I loved it: it was clever and, better still, it made me feel clever because the references it made were easy for me to check up on, thus enjoying the jokes even more.

A couple of years later, I managed to catch an adaptation of it on television and rather enjoyed that. It was quite faithful to the book but despite starring several actors that I admired, it didn’t feel like it had the same level of energy or wit that the novel had, although it was a lot of fun.

Eventually I also managed to read Changing Places, which I quite enjoyed. It offered a fair amount of context for some scenes in Small World, while being a fairly entertaining story in its own right. Some time after that, I managed to read the third novel in what became known as “The Campus Trilogy”; Nice Work, a slightly more serious novel about an academic who work shadows an industrialist in his factory, while he does the same in her workplace. It was a surprisingly good book that explored ideas like sexism in the workplace and how tenuous employment opportunities can make people either more ruthless or timid. All three of them were published in an omnibus edition and that made me reevaluate how I felt about Small World.

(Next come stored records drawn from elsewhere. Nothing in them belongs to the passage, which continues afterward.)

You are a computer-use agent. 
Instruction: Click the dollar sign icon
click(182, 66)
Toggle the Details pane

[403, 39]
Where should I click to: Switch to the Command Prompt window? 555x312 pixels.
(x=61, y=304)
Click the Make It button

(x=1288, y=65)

This is a fairly weird aside, but bear with me.

The three chapters that make up Part IV of Small World all begin with a sound effect. It’s the same sound effect written three different ways. Two instances of it are meant to emulate the sound of jet engines taking off and landing while the third is the sound of the wind in the reeds of Lough Gill, where Persse is leading a tourist expedition to The Lake Isle Of Innisfree, made famous by W. B. Yeats.

The effects read as follows:

whhhhheeeeeeeeeeeeEEEEEEEEEEEEEEEEEEEEEEEEEEEE!

Part IV, Chapter 1

whhhhhhhhhhhhhhhhheeeeeeeee!

part IV, Chapter 2

And

whhheeeeEEEEEEEEEEEEEEEE!

Part IV, Chapter 3

In my lovely hardback edition these effects are italicized in a very dignified manner (I abject myself before you, dear reader, and admit that I do not know the font’s name). It seemed hilarious that in a rather funny book that also touched on quite serious matters, we could also get moments of pure nonsense like these that broke the tension or mood a little. Each one took up less than a line so they could be done away with quite quickly.

In the paperback, however, the smaller size meant that the first one had to go over into the next line, and that line break in the paperback ruined the mood that the exact same effect had created in the hardback. It was also left in regular roman print rather than being italicized, which also ruined the effect because now the sound effect just looked like someone had spilled some letters onto the page.

At any rate, the next time I read the omnibus, I made sure that I read Small World in the hardback edition. I still do.

Like I said, a fairly weird aside.

Anyway, the major benefit of reading Small World was that it was great to read a novel about people who loved books and had managed to build a career out of reading books. Being an academic himself, Lodge was a bit cynical about the whole “academic career” side of things – as evidenced by  Maurice Zapp producing a single highly flexible paper that he plans to deliver at conferences across the globe, with slight changes made for every angle that each conference is exploring – but the wonderful conversations and references that pepper the story showed that this was a viable option for a hobby, even if you couldn’t make a living out of it yourself.

For myself, I was at an age where I was quite self-conscious about comparing what I was reading to what other folks were reading, so Small World was a great boost to my confidence as it raised the possibility that it was their meaning that made books important rather than their genre. It would be another couple of years before I stopped worrying about what other people thought at all, which was an idea further encouraged by the fact that a lot of the folks who sneered at my literary tastes almost never read a book themselves) and just began to cultivate my own tastes without fear of public opinion.